The second time I voted, it had zero percent, a big fat goose egg.
The third time wasn’t much of a charm. Still zero percent for the CornBelters.
That’s why I was not surprised to find out that 800,000 votes had been cast. You don’t have to be a corporate IT expert or a computer hacker to figure out that some computer whiz found a way to defeat the system and vote early and often. It’s been done before.
This has been a somewhat disappointing exercise in democracy, but it is definitely creating water cooler talk. I have discussed the baseball team with more non-fans in the past week than I had the previous several months. So, whatever snafu caused the voting to spiral out of control might turn out to be a good thing.
Kudos to the owners for deciding to use an ID code so a computer program can’t take over the voting again. I really wish we’d get a chance to see the uniforms and complete marketing packages before we vote, but maybe that’s asking too much.
I really find the conspiracy theorist website to be hilarious. The T-shirt is absolutely nutty. I love the fact this is making national news on-line. The offbeat sports blog Deadspin picked up the story. What would we do without online communties?
I readily admit CornBelters might not be the most creative name in the world, but I wasn’t the only one that nominated it.
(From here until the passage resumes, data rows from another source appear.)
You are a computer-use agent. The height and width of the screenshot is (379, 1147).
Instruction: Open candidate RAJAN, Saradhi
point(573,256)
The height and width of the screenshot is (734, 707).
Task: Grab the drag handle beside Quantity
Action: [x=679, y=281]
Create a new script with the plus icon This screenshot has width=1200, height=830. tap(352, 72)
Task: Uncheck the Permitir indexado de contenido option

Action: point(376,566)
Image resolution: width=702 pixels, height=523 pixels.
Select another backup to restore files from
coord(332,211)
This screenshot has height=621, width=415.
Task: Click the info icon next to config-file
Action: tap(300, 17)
I also nominated the Normal Route 66’ers. That wouldn’t be a very tough logo to design, and it would probably sell a lot of caps and shirts in Europe.
I like the Teachers and the Fellows, two submissions from readers of this blog. I also thought the Underwriters or the Actuaries might be a nice tip of the cap to the local financial services industry.
I’m still not sold on the Nutz, the Nighthawks, or the Colberts. I mean the Coal Bears. Although, I will admit it’s kinda funny and a great publicity stunt.
Regardless of how this turns out, I will be a season ticket holder and be wearing the ballcap all over town.
And when the games begin, I suspect I’ll be screaming “Let’s go, Nutz!”